Pharmacologic therapy utilizes drugs. Drugs may be used for the control of the physical pain caused by the cancer itself as well as pain occurring in the process of treatment of the cancer.  Drugs may also be used for the control of the mental pain experienced by cancer patients.

 

See below the pharmacologic therapy being recommended by the World Health Organization and the Department of Health for a cancer pain control program.

 

What constitutes an interventional therapy in cancer pain control?

 

Interventional therapy utilizes invasive procedures in the control of cancer pain.

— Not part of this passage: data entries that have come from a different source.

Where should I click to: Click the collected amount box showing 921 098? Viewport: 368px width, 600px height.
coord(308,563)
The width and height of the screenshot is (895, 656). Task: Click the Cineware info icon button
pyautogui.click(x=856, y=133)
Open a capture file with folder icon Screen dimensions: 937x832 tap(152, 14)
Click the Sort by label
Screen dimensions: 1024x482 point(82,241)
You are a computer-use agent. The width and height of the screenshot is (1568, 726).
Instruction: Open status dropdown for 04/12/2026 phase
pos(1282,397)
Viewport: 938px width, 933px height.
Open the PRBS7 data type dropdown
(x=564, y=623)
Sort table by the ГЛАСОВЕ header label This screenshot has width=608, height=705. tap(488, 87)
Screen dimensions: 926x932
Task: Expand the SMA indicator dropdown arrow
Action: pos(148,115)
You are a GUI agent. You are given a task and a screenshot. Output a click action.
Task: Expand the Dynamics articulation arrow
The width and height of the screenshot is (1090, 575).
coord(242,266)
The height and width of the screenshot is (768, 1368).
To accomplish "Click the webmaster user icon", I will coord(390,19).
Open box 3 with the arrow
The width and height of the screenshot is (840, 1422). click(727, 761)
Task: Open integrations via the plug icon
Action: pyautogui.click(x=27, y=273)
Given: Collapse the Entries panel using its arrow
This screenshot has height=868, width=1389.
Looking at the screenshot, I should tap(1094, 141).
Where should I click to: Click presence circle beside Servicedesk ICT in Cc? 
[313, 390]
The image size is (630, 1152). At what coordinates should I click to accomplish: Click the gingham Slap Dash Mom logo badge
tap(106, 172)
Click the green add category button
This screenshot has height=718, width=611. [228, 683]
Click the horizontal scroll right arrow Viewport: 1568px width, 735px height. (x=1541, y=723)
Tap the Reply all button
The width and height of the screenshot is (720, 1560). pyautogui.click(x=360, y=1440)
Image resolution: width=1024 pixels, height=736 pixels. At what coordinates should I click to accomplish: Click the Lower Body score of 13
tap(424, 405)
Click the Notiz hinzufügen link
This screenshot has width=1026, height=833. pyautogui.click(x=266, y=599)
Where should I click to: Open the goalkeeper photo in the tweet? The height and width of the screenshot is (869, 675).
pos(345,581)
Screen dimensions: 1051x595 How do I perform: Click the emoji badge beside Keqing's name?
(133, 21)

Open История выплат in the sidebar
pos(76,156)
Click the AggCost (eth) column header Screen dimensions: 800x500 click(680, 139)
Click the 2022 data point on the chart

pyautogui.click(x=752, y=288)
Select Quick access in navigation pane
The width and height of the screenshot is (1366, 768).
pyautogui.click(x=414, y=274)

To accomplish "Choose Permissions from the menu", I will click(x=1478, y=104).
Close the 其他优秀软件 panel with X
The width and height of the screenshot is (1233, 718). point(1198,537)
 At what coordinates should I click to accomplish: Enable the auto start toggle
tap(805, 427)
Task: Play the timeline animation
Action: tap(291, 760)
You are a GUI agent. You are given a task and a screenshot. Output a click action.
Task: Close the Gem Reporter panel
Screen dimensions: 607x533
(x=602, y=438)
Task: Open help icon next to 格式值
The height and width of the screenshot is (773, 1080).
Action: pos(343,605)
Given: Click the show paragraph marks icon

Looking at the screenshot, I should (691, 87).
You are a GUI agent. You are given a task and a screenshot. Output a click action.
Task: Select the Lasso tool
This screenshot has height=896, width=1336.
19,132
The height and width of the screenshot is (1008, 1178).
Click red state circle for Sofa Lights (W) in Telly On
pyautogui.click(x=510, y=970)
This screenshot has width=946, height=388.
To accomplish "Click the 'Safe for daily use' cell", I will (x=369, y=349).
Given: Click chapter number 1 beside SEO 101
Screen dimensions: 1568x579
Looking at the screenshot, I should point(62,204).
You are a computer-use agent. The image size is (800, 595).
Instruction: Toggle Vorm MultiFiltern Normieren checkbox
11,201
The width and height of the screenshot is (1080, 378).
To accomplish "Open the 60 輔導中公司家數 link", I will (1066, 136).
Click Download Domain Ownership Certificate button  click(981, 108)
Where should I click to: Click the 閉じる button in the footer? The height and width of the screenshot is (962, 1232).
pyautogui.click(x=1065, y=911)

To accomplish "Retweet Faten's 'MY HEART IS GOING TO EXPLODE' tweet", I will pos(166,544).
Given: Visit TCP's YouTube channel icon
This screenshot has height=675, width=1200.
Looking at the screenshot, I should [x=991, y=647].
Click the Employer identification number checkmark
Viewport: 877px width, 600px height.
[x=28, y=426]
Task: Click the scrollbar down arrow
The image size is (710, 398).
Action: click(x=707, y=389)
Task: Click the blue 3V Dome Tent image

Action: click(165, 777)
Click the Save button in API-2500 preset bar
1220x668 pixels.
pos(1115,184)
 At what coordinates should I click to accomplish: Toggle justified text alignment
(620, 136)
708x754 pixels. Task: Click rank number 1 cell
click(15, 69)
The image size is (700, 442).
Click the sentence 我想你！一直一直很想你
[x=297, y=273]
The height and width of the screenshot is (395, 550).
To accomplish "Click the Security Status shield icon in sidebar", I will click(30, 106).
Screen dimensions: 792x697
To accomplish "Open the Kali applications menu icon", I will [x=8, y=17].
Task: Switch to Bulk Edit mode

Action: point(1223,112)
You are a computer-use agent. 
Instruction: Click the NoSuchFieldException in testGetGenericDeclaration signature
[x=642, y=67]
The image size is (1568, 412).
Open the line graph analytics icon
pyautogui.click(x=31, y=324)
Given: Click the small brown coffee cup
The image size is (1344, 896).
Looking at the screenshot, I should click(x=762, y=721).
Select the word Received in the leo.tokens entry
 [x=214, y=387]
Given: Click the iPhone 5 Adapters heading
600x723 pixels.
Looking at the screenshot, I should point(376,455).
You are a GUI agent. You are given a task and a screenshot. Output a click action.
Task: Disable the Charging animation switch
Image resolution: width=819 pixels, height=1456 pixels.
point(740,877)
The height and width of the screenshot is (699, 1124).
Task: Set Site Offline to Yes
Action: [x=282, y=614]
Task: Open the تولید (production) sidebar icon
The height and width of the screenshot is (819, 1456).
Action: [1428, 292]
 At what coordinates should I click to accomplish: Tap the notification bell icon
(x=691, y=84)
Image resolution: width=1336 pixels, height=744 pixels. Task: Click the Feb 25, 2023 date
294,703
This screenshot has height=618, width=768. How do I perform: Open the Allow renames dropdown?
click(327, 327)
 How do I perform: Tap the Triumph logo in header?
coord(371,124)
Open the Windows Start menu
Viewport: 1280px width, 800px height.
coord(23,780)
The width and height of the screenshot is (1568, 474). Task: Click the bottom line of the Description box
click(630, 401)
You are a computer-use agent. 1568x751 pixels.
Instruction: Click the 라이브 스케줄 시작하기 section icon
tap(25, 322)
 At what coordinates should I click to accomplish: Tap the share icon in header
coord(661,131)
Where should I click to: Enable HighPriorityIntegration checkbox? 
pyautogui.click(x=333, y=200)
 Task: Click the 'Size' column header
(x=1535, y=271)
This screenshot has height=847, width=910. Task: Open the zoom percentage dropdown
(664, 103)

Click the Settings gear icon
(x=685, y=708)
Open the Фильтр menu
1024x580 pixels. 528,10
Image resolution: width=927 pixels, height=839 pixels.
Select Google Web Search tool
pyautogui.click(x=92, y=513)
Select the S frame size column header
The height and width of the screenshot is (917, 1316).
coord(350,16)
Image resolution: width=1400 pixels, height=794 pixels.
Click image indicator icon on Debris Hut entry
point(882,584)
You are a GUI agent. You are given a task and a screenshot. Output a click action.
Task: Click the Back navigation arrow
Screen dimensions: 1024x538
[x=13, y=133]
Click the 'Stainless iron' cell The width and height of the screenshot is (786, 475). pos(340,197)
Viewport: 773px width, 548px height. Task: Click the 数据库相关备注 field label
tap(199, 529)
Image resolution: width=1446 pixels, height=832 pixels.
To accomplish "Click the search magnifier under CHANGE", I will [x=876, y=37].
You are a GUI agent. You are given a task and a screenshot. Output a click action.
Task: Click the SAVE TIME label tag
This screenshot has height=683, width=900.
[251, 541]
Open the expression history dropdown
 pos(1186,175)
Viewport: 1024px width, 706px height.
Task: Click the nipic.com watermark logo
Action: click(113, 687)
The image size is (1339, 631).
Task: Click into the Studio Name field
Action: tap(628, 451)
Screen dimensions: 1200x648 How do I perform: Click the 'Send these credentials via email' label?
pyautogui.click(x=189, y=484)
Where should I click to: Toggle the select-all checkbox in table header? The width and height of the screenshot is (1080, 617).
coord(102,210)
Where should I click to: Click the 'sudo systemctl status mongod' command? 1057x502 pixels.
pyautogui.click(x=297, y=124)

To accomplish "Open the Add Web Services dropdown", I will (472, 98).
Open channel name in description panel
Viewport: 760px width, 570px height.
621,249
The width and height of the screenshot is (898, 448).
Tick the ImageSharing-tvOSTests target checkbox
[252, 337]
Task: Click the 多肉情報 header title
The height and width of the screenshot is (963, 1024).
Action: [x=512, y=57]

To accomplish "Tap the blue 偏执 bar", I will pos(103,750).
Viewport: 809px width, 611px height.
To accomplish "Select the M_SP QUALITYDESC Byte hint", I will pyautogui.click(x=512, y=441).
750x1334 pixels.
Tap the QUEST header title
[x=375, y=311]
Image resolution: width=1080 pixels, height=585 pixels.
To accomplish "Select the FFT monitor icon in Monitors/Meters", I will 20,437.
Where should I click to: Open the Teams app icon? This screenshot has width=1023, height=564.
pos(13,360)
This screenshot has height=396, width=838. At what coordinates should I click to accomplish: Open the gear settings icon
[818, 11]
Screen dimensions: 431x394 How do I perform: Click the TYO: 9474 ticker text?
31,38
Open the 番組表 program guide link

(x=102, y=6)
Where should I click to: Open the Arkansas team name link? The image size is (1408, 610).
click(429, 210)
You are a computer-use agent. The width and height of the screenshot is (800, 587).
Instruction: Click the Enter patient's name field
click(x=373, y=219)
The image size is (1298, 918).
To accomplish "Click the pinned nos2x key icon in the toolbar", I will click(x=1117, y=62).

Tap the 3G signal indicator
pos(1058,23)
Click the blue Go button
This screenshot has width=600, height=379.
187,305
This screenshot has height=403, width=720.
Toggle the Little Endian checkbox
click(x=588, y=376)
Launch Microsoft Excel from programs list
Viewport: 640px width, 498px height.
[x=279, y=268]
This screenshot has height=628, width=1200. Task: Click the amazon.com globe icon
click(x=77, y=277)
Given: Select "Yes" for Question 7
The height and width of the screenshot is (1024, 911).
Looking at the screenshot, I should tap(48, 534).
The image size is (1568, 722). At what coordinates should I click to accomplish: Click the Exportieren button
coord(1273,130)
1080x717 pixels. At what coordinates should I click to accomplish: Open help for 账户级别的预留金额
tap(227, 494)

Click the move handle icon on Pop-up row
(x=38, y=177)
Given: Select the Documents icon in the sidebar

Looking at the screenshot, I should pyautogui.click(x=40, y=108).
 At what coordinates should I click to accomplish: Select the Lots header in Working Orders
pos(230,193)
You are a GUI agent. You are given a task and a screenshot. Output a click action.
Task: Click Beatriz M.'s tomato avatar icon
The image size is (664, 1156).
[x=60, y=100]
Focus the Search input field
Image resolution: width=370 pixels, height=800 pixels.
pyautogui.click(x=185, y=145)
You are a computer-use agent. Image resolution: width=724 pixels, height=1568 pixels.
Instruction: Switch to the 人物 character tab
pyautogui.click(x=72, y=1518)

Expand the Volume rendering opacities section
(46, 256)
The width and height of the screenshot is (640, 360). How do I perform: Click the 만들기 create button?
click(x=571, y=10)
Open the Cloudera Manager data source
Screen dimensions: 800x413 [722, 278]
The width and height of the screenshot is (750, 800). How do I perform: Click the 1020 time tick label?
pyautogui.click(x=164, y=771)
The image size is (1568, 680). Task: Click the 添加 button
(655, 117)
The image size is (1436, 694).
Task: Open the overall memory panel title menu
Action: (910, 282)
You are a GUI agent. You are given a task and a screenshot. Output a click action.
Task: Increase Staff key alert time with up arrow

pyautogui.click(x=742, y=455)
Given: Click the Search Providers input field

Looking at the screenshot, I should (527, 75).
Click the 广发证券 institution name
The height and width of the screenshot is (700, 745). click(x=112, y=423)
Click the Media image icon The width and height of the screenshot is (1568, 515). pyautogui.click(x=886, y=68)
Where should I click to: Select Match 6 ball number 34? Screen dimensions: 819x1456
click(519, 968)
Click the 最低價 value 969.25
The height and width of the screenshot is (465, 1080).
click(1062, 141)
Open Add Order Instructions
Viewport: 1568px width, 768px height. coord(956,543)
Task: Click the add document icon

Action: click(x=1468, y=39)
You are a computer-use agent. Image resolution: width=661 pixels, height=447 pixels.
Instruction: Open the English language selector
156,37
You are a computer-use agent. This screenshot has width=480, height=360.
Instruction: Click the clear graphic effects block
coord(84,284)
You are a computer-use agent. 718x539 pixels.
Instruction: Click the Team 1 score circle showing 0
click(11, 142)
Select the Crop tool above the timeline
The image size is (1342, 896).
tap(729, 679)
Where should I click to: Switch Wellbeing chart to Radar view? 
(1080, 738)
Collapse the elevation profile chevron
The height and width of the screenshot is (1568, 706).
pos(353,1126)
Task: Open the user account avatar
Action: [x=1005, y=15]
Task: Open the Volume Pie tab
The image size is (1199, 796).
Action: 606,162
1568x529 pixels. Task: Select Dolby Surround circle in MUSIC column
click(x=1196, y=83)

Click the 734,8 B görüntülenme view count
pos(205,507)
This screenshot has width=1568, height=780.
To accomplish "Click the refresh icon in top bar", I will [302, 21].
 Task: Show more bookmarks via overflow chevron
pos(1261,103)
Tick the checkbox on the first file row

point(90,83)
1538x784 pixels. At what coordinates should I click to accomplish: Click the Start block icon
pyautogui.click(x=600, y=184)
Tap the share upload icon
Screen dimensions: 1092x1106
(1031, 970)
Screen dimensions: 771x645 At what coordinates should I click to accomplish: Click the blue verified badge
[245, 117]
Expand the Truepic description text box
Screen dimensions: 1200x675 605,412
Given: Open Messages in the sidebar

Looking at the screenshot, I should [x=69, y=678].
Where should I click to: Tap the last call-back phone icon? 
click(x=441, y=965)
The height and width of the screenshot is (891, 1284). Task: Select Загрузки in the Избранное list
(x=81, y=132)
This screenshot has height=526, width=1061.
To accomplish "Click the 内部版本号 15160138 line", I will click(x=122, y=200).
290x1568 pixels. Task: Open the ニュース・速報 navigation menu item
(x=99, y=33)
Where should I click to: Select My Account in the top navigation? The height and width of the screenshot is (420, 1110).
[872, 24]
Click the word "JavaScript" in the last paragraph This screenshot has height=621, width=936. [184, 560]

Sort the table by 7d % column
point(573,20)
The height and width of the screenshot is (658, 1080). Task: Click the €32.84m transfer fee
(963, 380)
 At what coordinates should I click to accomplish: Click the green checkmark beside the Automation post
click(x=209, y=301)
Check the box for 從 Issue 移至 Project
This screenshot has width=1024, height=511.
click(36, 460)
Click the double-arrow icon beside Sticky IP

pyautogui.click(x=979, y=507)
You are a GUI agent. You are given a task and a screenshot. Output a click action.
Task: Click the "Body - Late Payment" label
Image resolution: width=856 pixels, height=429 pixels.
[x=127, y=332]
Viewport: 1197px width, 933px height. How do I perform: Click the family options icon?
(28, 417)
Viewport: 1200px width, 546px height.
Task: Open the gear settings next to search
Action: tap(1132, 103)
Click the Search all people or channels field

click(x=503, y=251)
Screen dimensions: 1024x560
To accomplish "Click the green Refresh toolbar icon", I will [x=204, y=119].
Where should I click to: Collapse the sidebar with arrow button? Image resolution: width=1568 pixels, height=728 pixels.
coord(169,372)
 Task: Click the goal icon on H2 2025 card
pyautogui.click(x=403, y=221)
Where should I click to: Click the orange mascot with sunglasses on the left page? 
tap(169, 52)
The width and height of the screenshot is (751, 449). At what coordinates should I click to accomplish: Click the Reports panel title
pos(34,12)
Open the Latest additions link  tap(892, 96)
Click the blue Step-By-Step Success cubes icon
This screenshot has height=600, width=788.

This may consist of nerve block, nerve ablation, and intraspinal analgesia.

 

With 70-90% responding to pharmacologic therapy, nowadays, interventional therapy is rarely used.

 

What is the pharmacologic therapy being recommended by the Department of Health – Cancer Pain Control Program (DOH-CPCP)?

 

The DOH-CPCP adopts the World Health Organization’s analgesic ladder approach with some modifications.

 

The WHO has devised a three-step analgesic ladder outlining the use of nonopioid analgesics, opioid analgesics, and adjuvant medications for progressively severe pain.

 

 

A nonopioid analgesic, with or without an adjuvant agent, is tried first (step 1).

 

If pain persists or increases on this regimen, the patient is switched to a weak opioid plus a nonopioid agent, with or without an adjuvant medication (step 2).

 

If pain continues or intensifies despite this change in therapy, a strong opioid analgesic is prescribed, with or without a nonopioid and/or an adjuvant agent (step 3).

 

Modifications of the WHO 3-step analgesic ladder are done because of problems of availability of codeine and high-cost of weak opiods in the Philippines.   Thus, a modification is a 2-step analgesic ladder omitting step 2 of giving weak opioids.

 

 

What are the essential concepts of WHO’s pharmacologic therapy for cancer pain control?

 

-         By the mouth  - if the patient can swallow, oral administration is the route of choice

-         By the clock - analgesics should be given regularly and prophylactically

-         By the ladder – tritration using non-opiod analgesics followed by opiod analgesics and lower dose to higher dose

 

 

How should cancer pain be managed in the terminally-ill cancer patient?

 

 

 

 

Total control of pain as much as possible with the goal of improving or maintaining an acceptable quality of life and quality of dying.

 

 

What is the OMMC’s Cancer Pain Control Program?

 

Goal: Satisfactory control of cancer pain for all clients consulting OMMC.

 

Strategies:

 

  1. Formulation and continual updating of clinical practice guidelines in cancer pain control.
  2. Continual education of staff on cancer pain control program and clinical practice guidelines for proper implementation.
  3. Insurance of provision of facilities to make all needed analgesics, particularly morphine, always readily available in and accessible from the hospital pharmacy.
  4. Continual monitoring and assessment of cancer pain control in all clients, particularly, admitted patients.

 

Evaluation criteria:

 

All enabling objectives and strategies are accomplished by end of 2003 and sustained thereafter.

 

Every year, at least 90% of admitted cancer patients have achieved pain score of 3 or less prior to discharge.